What is illegal littering and dumping?

    Queensland’s Waste Reduction and Recycling Act 2011 identifies litter and illegal dumping offences as:

    Littering is the unlawful act of dumping waste less than 200 litres in volume on public or private land or natural waterways where there is no approval to accept such waste.

    Dangerous littering is unlawful act of dumping waste less than 200 litres in volume that might or likely to cause harm to public and environment. Common examples are:

    • throwing cigarette onto dry grass that might cause fire
    • smashing bottle and leaving them on footpath
    • leaving used syringe in public space

    Illegal dumping
    Illegal dumping is the unlawful act of dumping waste more than 200 litres in volume on public land or private land or natural waterways where there is no approval to accept such waste. 

    Some common examples of illegal dumping are:

    • dumping general rubbish or green waste or household items at public park or at bushland or roadsides or waterways
    • dumping unwanted household items like furniture or mattress or white goods on the kerbside when there is no council pick up
    • overfilling public or charitable bins
    • dumping waste outside gate or boundary of waste facilities (resource recovery centres)
    • dumping tyres or car bodies at bushland
    • dumping commercial waste at bushland 
    • dumping concrete or asbestos waste 
    • dumping hazardous chemicals

    What are the impacts of illegal dumping and littering?

    Council spends a significant amount of time, effort and money cleaning up and disposing of waste safely to protect the community from the economic, environmental and social impacts of illegal dumping and littering. These illegal behaviours have the capacity to: 

    • Pollute the air
    • Pollute both ground and surface water
    • Alter normal water stream courses leading to flooding and erosion during heavy storm events
    • Increase the risk of unwanted weeds and pests
    • Cause offensive odours in the atmosphere.
    • Impose human health and safety hazards 
    • Contribute to ozone layer damage 
    • Reduce the aesthetic value of public places and deter people from visiting those places
    • Create environments where mosquitoes can breed
    • Attract further dumping and other criminal activities at a particular site
    • Create fire hazards

    Where can I report illegal littering and dumping?

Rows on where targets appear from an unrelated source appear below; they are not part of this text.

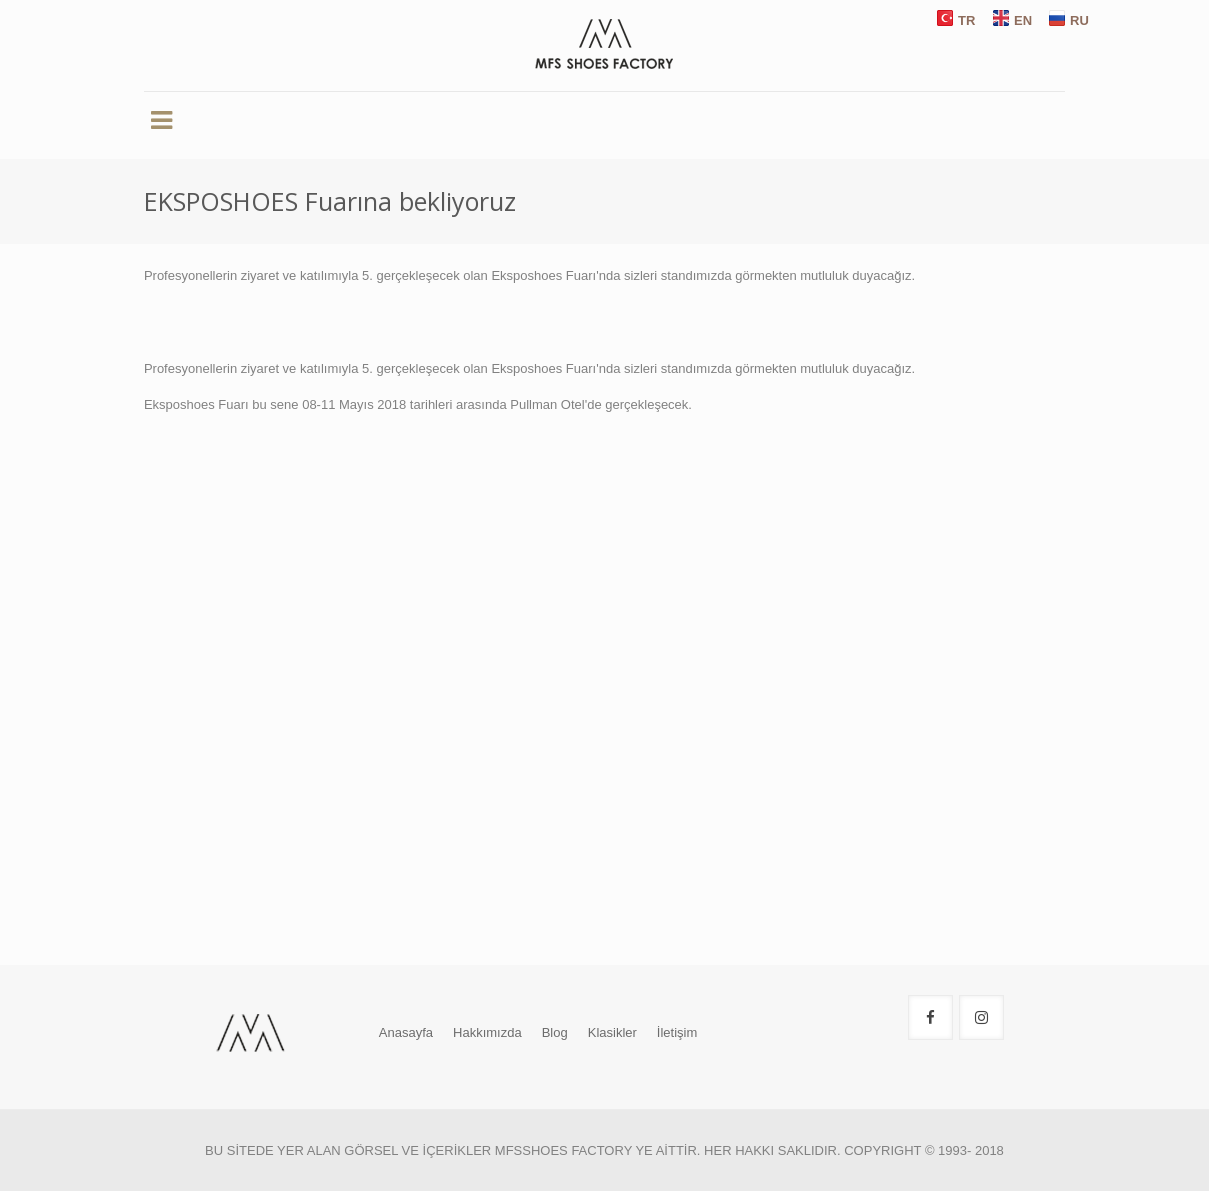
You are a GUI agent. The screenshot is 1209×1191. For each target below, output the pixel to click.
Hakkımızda (487, 1032)
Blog (555, 1032)
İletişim (677, 1032)
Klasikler (612, 1032)
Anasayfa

    You can report illegal littering or dumping to Central Highlands Region Council or directly to the Queensland Government. 

    Please see below for contact details: 

    Central Highlands Regional Council 
    Ph. 1300 242 686
    Email to enquiries@chrc.qld.gov.au
    Visit the website for more options

    Queensland Government
    Ph. 13 74 68
    Email to illegaldumping@des.qld.gov.au
    Online form

    Please be prepared to provide as many details as possible. For example, where applicable, the following information may be important: 

    • time and date of the incident
    • place and address
    • description of the location (roadways, bushland, industrial area)
    • vehicle registration number and State of registration
    • colour of vehicle
    • make of vehicle
    • any distinctive feature of vehicle such as scratch, dents, and sticker
    • description of person (location in the vehicle, clothing, gender, hair, colour)
    • type of waste
    • quantity of waste such as one trailer, one boot, one bag
    • where the waste was deposited from (front or back passenger or driver)
    • where you are located during the incident
    • photos of the incident if possible

    Please keep the safety of yourself and those around you in mind when reporting an incident. It is illegal to use a mobile phone while operating a vehicle. 

    What are the penalties for illegally littering or dumping?

    Reports of illegal littering or dumping are investigated by council or the Department of Environment and Science. 

    A Penalty Infringement Notice (PIN) may be issued under the Waste Reduction and Recycling (WRR) Act 2011, if necessary. A compliance notice for the clean-up of the illegal dumping may also be issued. This may include collection, transportation, storage, treatment, and/or disposal of the waste. 

    The financial penalties for illegal littering and dumping are outlined here

    Non compliance 

    If a person fails to comply with a compliance notice, they may face further penalties. It is an offence to provide false or misleading information. Fines will be issued for providing false information.